More specifically, the rule requires each transmission operator to:

  • Produce a regional transmission plan of at least 20 years to identify long-term needs and the facilities to meet them.
  • Conduct this long-term planning at least once every five years using a plausible and diverse set of at least three scenarios that incorporate specific factors and use best available data.
  • Apply seven specific benefits to determine whether any identified regional proposals will efficiently and cost-effectively address long-term transmission needs.
  • Include an evaluation process to identify long-term regional transmission facilities for potential selection in the regional plan.
  • Include a process giving states and interconnection customers the opportunity to fund all, or a portion, of the cost of a long-term regional transmission facilities that otherwise would not meet the transmission provider’s selection criteria.
  • In the event of delays or cost overruns, reevaluate long-term regional transmission facilities that previously were selected in a regional transmission plan.
  • Consider transmission facilities that address interconnection-related needs identified multiple times in existing generator interconnection processes, but that have not been built.
  • Consider the use of Grid Enhancing Technologies such as dynamic line ratings, advanced power flow control devices, advanced conductors and transmission switching.

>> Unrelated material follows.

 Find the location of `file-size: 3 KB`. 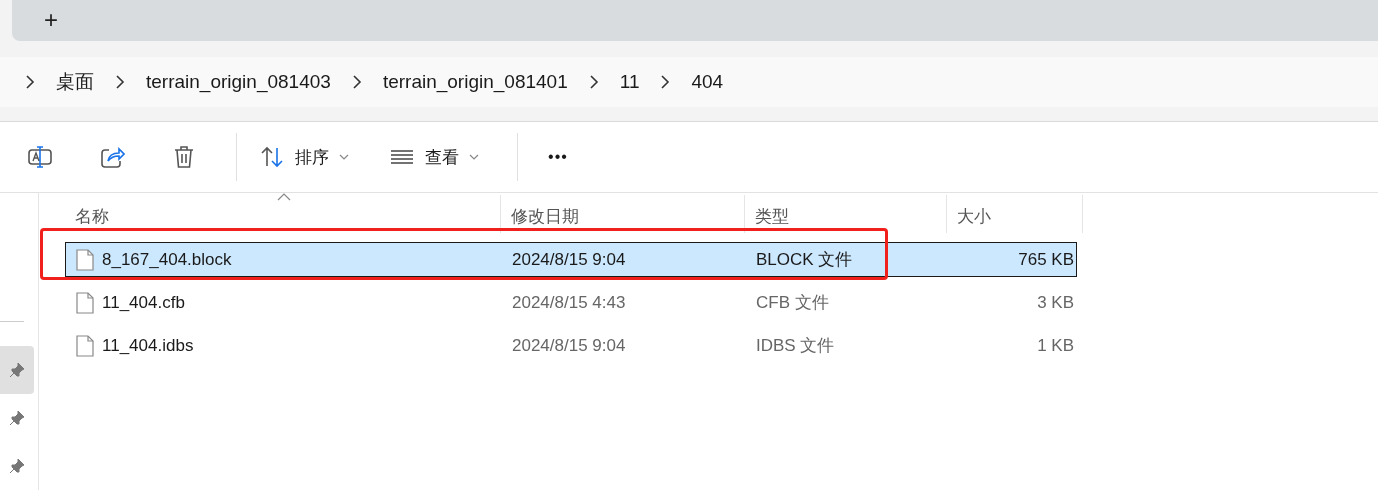

file-size: 3 KB is located at coordinates (1056, 302).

How to Pay for Transmission

The grid rule contains these cost-allocation provisions:

  • Before applicants submit compliance filings, they must open a six-month engagement period with relevant state entities.
  • Applicants must propose a default method of cost allocation to pay for selected long-term regional transmission facilities.
  • Applicants may propose, a state agreement process that lasts for up to six months after a project is selected for participants to determine, and transmission providers to file, a cost allocation method for the selected facilities.

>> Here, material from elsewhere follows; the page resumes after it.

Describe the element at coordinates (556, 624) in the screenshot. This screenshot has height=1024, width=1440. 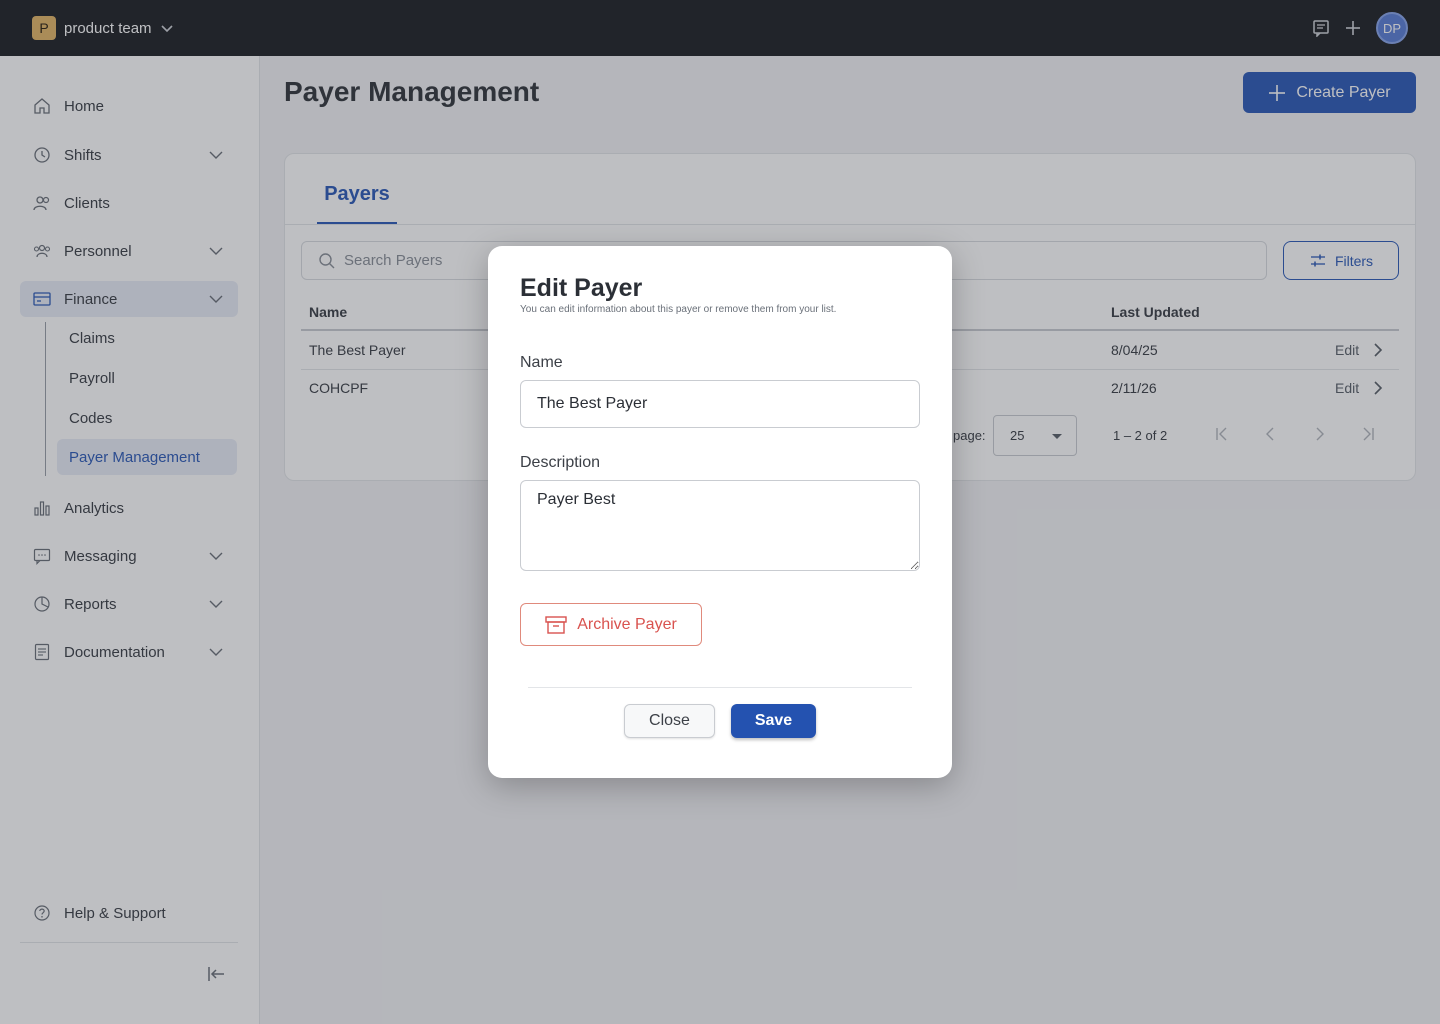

Enhanced Transparency, “Right-Sizing” and Interregional Transmission Coordination

The grid rule requires transmission providers to:

  • Be transparent regarding local transmission planning information and conduct stakeholder meetings during the regional transmission planning cycle about the local process.
  • Identify opportunities to modify in-kind replacement of existing transmission facilities to increase their transfer capability, known as “right-sizing,” when needed.
  • Give incumbent transmission owners a right of first refusal to develop these “right-sized” replacement facilities.
  • Revise existing interregional transmission coordination processes to reflect the new long-term regional transmission planning reforms.

Order No. 1920 takes effect 60 days after publication in the Federal Register.  Compliance filings with respect to most of the rule’s requirements are due within 10 months of the effective date, while filings to comply with the interregional transmission coordination requirements are due within 12 months of the effective date.